It was amidst these preparations for war that the High Court was scheduled to sit on 17 June 1867. The presiding officers of the Court were the magistrate of Pretoria, C Moll37 (who acted as chairman), the magistrate of Waterberg, JJP Prinsloo, and the magistrate of Zoutpansberg, RA van Nispen.38 SJ Meintjes was appointed as special acting state attorney to institute proceedings against the relevant individuals.39 It is interesting to note that prominent role players, such as Albasini and Magistrate Van

Nispen, had reservations about the fact that the Court sitting coincided with the dispatch of a commando to Schoemansdal.40 In addition, Meintjes was an unpopular choice for state attorney as there were rumours of misconduct concerning him.41 The extent of his unpopularity is clear from an incident in Rhenosterpoort, an area south of Schoemansdal and part of the Zoutpansberg district, in which one RJ Strydom was forced to resign as field cornet after he had canvassed votes for Meintjes in his quest to become a member of the Volksraad.42

On 4 June 1867, Meintjes instituted proceedings against Commandant SM Venter and (recently promoted) Acting Commandant JH du Plessis.43 In view of their important military roles, Commandant General Paul Kruger requested that the High Court sitting be postponed until after the war with the Venda.44

It is significant that some of the officials who were to play an important role in the impending military campaign against the Venda were also implicated in creating the tension. As might be expected, these conflicting interests would play an important role in the High Court sittings.


3 The trials

Before looking at the individual trials, we need to consider the matter of the status and jurisdiction of the High Court convened for the trials. Although the scope of this article does not allow for a detailed study of this aspect, it should be pointed out that the Court did not fit into any of the three categories of court structures provided for constitutionally at the time. Although article 14345 of the 1858 Constitution made provision for a High Court of Justice,46 it functioned as a circuit court47 and a court of appeal.48 The Schoemansdal court apparently did not comply with the requirements for that court as set out in article 143.49 It is thus not clear whether it acted as a special sitting of the High Court of Justice as envisaged by the 1858 Constitution or whether it was indeed a Special High Court.

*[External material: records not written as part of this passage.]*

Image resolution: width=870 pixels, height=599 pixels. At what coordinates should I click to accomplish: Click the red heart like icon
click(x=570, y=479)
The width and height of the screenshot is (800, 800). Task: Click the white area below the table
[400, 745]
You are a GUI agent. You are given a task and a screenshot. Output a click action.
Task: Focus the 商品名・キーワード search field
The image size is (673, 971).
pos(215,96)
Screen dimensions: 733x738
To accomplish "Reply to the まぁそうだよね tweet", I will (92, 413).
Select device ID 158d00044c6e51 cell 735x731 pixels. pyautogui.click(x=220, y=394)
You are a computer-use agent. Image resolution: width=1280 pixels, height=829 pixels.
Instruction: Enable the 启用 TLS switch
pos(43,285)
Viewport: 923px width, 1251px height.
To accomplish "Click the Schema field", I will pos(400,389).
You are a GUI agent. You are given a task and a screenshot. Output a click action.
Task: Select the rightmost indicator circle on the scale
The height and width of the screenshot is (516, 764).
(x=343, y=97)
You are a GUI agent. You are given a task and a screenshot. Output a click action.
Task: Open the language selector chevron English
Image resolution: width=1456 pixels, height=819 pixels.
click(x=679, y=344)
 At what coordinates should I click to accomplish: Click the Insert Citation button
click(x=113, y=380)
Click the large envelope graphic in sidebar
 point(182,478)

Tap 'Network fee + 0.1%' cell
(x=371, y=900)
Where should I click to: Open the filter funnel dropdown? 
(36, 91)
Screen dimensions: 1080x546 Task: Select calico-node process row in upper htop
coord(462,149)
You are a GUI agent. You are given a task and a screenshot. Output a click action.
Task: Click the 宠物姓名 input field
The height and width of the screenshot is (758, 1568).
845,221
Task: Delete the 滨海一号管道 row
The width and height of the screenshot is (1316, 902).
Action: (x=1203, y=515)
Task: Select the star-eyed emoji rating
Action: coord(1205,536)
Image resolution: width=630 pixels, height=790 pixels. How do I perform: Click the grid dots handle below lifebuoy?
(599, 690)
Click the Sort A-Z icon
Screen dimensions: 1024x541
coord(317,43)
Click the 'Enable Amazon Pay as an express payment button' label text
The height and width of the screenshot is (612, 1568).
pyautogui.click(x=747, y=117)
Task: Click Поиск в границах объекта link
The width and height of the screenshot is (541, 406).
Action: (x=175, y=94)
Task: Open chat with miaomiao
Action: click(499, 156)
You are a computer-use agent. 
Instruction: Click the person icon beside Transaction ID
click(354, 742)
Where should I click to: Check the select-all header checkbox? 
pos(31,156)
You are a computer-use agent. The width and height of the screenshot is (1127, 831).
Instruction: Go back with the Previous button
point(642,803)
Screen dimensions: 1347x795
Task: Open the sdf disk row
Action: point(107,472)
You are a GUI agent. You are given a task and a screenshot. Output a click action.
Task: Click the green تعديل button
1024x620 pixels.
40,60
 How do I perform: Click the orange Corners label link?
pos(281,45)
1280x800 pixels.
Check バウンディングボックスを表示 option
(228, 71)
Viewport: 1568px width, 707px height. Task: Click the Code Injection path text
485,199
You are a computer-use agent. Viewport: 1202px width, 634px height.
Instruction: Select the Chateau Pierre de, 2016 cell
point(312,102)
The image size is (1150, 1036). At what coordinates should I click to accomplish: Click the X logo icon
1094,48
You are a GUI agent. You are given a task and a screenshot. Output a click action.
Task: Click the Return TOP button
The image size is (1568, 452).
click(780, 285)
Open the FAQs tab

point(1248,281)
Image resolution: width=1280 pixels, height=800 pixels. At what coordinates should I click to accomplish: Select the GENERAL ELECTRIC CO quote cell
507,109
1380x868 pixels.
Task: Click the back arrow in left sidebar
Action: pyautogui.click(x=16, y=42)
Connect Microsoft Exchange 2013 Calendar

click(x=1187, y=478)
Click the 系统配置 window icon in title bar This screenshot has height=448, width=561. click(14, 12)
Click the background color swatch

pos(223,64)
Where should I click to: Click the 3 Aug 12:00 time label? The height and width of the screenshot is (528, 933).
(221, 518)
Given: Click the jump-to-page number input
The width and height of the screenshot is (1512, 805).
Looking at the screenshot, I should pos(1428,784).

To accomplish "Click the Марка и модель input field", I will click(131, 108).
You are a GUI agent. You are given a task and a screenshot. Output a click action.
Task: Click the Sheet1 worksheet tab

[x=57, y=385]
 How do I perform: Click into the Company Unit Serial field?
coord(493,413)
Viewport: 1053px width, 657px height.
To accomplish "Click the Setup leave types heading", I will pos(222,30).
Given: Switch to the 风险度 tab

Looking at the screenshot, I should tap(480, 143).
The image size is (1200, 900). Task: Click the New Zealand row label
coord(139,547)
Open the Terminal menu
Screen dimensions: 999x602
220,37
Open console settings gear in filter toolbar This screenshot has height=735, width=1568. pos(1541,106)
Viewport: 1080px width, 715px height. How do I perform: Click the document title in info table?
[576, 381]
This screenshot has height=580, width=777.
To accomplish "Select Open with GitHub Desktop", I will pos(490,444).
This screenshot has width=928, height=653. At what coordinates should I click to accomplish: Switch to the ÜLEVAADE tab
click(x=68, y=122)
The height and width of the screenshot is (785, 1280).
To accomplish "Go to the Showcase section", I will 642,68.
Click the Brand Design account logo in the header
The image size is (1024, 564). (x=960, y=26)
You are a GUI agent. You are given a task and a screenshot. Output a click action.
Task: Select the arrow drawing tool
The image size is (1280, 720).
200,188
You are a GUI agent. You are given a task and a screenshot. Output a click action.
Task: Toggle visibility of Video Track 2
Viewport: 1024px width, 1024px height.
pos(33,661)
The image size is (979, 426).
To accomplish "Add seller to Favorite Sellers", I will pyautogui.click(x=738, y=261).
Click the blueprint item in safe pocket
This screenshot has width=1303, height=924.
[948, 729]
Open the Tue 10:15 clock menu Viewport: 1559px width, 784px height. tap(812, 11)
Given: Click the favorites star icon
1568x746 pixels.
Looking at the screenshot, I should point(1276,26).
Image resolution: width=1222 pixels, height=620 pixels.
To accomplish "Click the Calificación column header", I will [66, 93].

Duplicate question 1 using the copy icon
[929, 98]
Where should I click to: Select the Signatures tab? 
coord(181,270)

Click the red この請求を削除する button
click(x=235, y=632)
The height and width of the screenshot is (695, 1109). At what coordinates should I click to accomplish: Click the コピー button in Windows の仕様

Three different trials took place, which will be discussed separately below. Although a detailed investigation of all legal historical aspects is impossible here, this article would be incomplete if at least some of the more important points were not mentioned at this stage.50

3 1 Trial A: SM Venter and JH du Plessis

As mentioned above, Meintjes instituted proceedings against Commandant SM Venter and Acting Commandant JH du Plessis on 4 June 1867. Because of their military duties in the anticipated military campaign, the High Court sitting was postponed until after the campaign and only took place on 27 June 1867 after a failed attack on Madzhie during the previous week.51 The charge52 concerned the illegal appropriation of livestock belonging to Nthabalala, a Venda leader and son of Ramabulana who refused to recognise Davhana as successor.53 It related to an incident on 2 November 1864 when Venter and Du Plessis54 had attacked Magobo, a supporter of Nthabalala. The reason for the attack was Magobo's alleged insubordination vis-á-vis a member of the Volksraad, Jan Jacobs, and apparently concerned a labour dispute.55 On the day of the attack, Magobo fled to avoid Venter and Du Plessis. Du Plessis then ordered that 235 cattle and 349 sheep belonging to Nthabalala and his supporters be confiscated and taken to his own farm.56 Du Plessis summoned Nthabalala to his farm and informed him that his cattle would be returned if Magobo returned to his employer, Jan Jacobs. Magobo refused. Du Plessis then returned some of the livestock but retained a large number.57 Nthabalala later lodged complaints against Du Plessis on two separate occasions, namely on 9 February 1866 to (his then superintendent) Vercueil,58 and at the High Court sitting in September 1866.59 However, no definite action was ever taken against Du Plessis.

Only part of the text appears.